Его стало покачивать, и все сильней, сильней.

– Ничего, я терпеливый! – прошептал Лазорев. – Любаша, я все перетерплю.

И вдруг заснул.

…А Тимошке Анкудинову не спалось той ночью. Только забудется – погоня. Сон отлетит – шорохи какие-то, тени. С ножом в руке лежал, ждал. Да с ножом спать худо, сам себя заколешь.

Измучившись, распорол Тимошка пуховик да и нырнул в перья.

6

Проснулся Лазорев – солнце по келье гуляет. Потрогал голову – не болит! Встал – земля под ногами твердая.

– Так-то! – сказал Лазорев с удовольствием.

И вспомнил Тимошку. Вспомнил – и радость как рукой сняло. Сел на постели, лицом к серой стене повернулся, поставил перед собой столбиком совесть.

«Без тебя не обойтись. Я в такую скверну, сестричка, по уши нырнул, что боюсь не вынырнуть».

Совесть, как цыпленок, синенькая, дрожит. Лазореву и поглядеть на нее стыдно, но ведь не в молчанку позвал играть.

«Будет Тимошка по городу меня сегодня водить, дворцы басурманские показывать, чудеса всякие, – стал рассказывать Лазорев. – Их тут, чудес, много. Столбы каменные, столбы медные – талисманами зовут».

«А нож у тебя за пазухой, наготове», – подсказала совесть.

«То-то и оно! За пазухой наготове. Будем мы пить вино хмельное за здравие. Он – за мое, я – за его».

«А нож у тебя, за пазухой, наготове».

«Вот я и спрашиваю тебя, чем же я после этого лучше Тимошки? Такой же злодей? Да в тот же самый миг, как занесу над ним руку, его черные грехи отлетят от него!»

«И станет он чист перед Богом, а люди его пожалеют», – сказала совесть.

«Так ведь нельзя мне пощадить Тимошку. Боярин Борис Иванович не за тем меня за море посылал, чтоб вот с тобой калякать. Пощажу Тимошку – урон царскому престижу».

«Твой боярин до того исхитрился, что и не видит уже, где сидит.
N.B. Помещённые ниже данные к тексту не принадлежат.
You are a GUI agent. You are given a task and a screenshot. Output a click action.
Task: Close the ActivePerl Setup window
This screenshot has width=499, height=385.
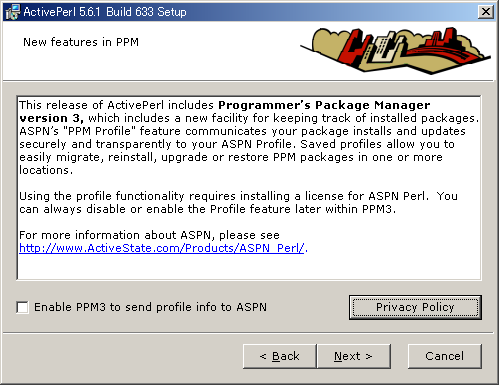(x=486, y=12)
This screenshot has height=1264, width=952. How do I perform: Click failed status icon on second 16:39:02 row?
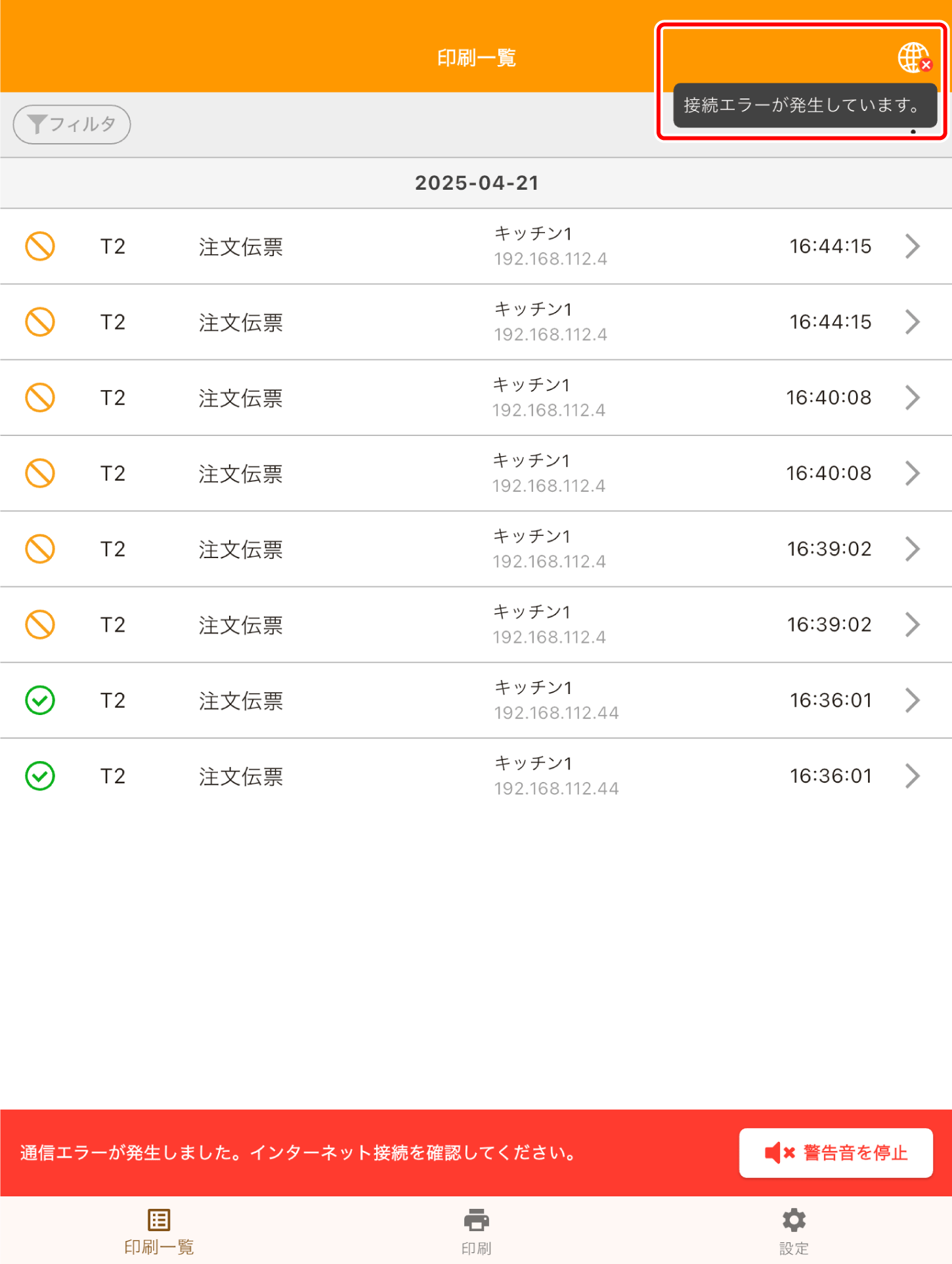(40, 624)
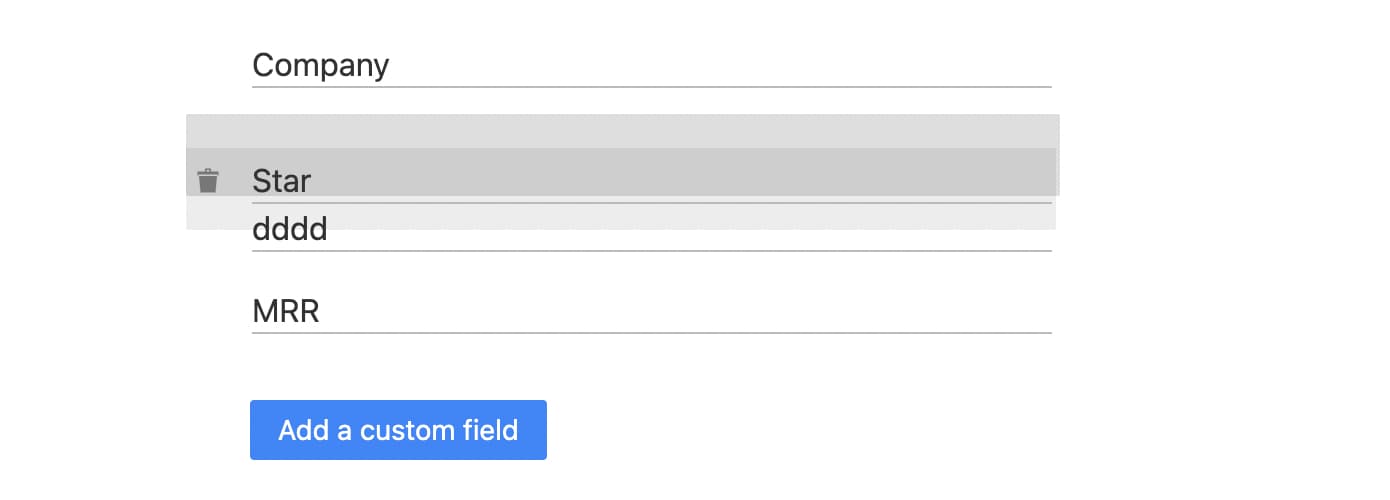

А сидит он не в приказе – в своей блевотине. Россия от веку правдой жила, правдой была сильна. Не боярскую блевотину, солдат, блюди, блюди правду русскую. За правду и помирать пойдешь – оглядываться не станешь».

«Сам ведь все знаю, а поговорил с тобою – полегчало», – сказал и вздрогнул: в дверях архимандрит монастыря, грек Амфилохий.

– Я сегодня буду разговаривать с послом Кузовлевым, нужно ли что ему передать?

Лазорев встал, пятерней поскреб затылок.

– Скажи ему, с Тимошкой, мол, повстречался, да только при нем неотлучно слуга Костька Конюхов. Буду уговаривать их вернуться в Москву… Только все это нужно не Кузовлеву, а первому послу передать, Телепневу.

Архимандрит перекрестился на иконы.

– Прими, Господи, душу раба твоего.

– Это чего же? – испугался Лазорев.

– Вчера в первый час ночи Телепнев преставился.

Лазорев вдруг заплакал. Телепнев человек был хоть и пожилой, но спесивый, с людьми разговаривал с посольского своего верха, а то и вовсе не удостаивал: послушает и отвернется… Затосковал душой Лазорев. Не потому, что все там будем, а уж так он ясно представил себе вдруг будет один лежать толстый Телепнев в чужой земле. О Господи! И о Тимошке тотчас подумал, и о себе… Co всяким ведь может приключиться… Господи! Как одиноко, как невозможно лежать русскому человеку в чужой земле.